嫌われ者に恋をしました
自分から言っておいて、どんな答えが返ってくるのか考えていなかった。でも、暴力的じゃない、優しい子だなんて……。
私、暴力的じゃないって言ってほしかったのかもしれない。隼人さんはそんな私を理解して甘やかしてくれた。
隼人さんは私が抱える不安をいつもわかってくれる。いつも寄り添っているのを感じる。……一人じゃないのを感じる。
玄関の扉を開けて中に入ると、隼人はうつむく雪菜を抱き締めた。雪菜が落ち着くまで、しばらくそうして包むように抱き締めていた。

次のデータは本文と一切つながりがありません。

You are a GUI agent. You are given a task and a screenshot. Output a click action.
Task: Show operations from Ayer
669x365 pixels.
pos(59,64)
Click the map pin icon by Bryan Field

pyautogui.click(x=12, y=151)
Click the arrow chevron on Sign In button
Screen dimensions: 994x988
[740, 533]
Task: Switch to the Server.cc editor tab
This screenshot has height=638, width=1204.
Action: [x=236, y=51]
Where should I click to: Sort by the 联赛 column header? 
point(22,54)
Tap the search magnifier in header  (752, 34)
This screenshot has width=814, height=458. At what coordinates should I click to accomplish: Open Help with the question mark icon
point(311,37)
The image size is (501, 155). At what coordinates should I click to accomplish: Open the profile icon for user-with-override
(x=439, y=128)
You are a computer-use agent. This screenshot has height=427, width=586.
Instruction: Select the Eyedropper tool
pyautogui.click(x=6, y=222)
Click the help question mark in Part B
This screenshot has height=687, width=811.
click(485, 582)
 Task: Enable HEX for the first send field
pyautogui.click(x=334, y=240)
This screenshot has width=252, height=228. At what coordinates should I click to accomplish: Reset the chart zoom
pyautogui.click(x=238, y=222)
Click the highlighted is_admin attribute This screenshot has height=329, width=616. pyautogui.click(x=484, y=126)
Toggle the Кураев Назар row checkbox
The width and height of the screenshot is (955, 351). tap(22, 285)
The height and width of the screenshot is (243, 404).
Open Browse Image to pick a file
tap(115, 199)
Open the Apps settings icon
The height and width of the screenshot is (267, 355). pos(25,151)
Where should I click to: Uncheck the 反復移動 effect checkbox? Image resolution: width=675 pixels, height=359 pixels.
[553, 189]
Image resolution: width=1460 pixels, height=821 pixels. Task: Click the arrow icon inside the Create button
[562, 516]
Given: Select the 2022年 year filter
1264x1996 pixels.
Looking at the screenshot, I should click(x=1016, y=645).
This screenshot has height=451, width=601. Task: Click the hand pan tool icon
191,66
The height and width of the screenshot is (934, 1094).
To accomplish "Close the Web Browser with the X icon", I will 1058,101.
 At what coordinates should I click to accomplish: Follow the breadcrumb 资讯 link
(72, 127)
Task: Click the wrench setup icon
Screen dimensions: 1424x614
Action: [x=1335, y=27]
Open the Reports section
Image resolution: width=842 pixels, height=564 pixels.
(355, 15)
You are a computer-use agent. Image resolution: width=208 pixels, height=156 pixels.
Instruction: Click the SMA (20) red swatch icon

隼人に髪を撫でられて、部屋に戻ってソファに座ったら少し気持ちが落ち着いたから、小さくため息をついて、雪菜は疑問に思っていたことを口にした。
「……隼人さんは、出世に興味があるんですよね?」
「出世?そりゃ、まあね」
「なら、偉い人の娘さんと結婚しなくていいんですか?」
「……あのね、まだそんなこと言ってんの?俺を舐めるなよ」
一瞬課長の顔になったから、雪菜は少し身を縮めた。
「俺はそんなことする必要ないから。実力で十分。って言うか、今どきそんなものに頼っても出世なんてできないよ。瀬川が安易なんだよ」
「……そう、ですか」
隼人は雪菜の頬を両手で挟んで目を細めた。
「わかった?まだわかんない?」
「……わかりました」
「だいたいさ、遊びの相手を実家に連れて行って彼女ですなんて紹介しないだろ、普通」
考えてみたら確かにそうかも。私、バカな子だな、本当に。
「他に疑問は?何でも答えるよ」
隼人が何でも来い!みたいな顔をするから、もう一つ聞いてみたくなった。